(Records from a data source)
BEGIN
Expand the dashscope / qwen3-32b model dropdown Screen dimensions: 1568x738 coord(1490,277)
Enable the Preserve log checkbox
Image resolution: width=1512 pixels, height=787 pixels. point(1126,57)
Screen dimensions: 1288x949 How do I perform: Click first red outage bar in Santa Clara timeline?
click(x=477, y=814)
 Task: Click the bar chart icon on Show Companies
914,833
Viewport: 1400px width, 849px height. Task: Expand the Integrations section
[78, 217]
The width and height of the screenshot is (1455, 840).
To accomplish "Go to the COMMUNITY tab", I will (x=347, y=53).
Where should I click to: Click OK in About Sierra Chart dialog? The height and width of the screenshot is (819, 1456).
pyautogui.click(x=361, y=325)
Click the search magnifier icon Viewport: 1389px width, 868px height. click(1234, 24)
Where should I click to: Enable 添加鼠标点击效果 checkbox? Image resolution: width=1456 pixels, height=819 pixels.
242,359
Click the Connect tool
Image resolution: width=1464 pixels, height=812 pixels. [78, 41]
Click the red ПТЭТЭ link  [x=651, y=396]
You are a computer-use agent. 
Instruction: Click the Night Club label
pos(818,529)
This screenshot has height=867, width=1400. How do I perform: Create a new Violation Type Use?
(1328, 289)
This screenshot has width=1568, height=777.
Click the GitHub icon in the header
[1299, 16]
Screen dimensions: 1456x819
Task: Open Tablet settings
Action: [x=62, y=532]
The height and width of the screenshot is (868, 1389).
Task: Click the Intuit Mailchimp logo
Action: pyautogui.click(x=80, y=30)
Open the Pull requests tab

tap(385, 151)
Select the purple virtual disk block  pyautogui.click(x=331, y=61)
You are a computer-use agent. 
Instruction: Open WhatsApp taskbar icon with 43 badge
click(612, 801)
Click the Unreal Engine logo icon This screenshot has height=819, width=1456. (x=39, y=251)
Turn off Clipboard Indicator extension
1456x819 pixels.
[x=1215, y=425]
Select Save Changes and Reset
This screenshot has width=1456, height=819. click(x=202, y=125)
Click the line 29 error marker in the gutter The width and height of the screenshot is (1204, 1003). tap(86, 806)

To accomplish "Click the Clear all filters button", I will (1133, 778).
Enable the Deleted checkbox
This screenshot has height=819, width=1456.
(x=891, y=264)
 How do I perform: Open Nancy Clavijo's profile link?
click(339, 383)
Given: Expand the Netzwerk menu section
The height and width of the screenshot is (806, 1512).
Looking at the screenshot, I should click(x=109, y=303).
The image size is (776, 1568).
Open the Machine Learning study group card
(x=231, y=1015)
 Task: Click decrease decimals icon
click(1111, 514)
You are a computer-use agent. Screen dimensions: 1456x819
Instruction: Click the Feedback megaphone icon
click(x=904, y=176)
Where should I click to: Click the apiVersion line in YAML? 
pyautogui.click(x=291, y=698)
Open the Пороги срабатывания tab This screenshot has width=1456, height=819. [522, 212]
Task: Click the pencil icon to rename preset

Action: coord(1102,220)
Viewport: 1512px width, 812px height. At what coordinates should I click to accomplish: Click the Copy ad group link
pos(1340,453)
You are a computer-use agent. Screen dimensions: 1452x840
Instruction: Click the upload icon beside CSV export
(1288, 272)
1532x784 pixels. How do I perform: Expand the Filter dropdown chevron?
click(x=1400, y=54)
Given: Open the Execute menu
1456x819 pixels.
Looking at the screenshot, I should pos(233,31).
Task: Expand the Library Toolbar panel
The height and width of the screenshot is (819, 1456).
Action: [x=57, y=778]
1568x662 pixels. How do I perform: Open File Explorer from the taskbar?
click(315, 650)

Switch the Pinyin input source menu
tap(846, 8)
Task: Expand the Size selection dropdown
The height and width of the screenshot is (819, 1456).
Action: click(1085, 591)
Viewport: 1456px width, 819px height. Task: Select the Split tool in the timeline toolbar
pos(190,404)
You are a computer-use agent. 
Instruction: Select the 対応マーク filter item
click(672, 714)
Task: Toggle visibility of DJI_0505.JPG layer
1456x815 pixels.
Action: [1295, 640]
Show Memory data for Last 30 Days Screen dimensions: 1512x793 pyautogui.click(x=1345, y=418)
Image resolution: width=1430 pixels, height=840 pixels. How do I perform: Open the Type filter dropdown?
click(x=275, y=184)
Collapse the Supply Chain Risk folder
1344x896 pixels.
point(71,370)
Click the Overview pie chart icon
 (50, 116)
END
## [ACTIVITY]
Look through the entries above and quote exactly the lines from the line with "You are a computer-use agent. Screen dimensions: 1452x840" to the line with "Task: Toggle visibility of DJI_0505.JPG layer", counting both of those lines.

## [EXERCISE OUTPUT]
You are a computer-use agent. Screen dimensions: 1452x840
Instruction: Click the upload icon beside CSV export
(1288, 272)
1532x784 pixels. How do I perform: Expand the Filter dropdown chevron?
click(x=1400, y=54)
Given: Open the Execute menu
1456x819 pixels.
Looking at the screenshot, I should pos(233,31).
Task: Expand the Library Toolbar panel
The height and width of the screenshot is (819, 1456).
Action: [x=57, y=778]
1568x662 pixels. How do I perform: Open File Explorer from the taskbar?
click(315, 650)

Switch the Pinyin input source menu
tap(846, 8)
Task: Expand the Size selection dropdown
The height and width of the screenshot is (819, 1456).
Action: click(1085, 591)
Viewport: 1456px width, 819px height. Task: Select the Split tool in the timeline toolbar
pos(190,404)
You are a computer-use agent. 
Instruction: Select the 対応マーク filter item
click(672, 714)
Task: Toggle visibility of DJI_0505.JPG layer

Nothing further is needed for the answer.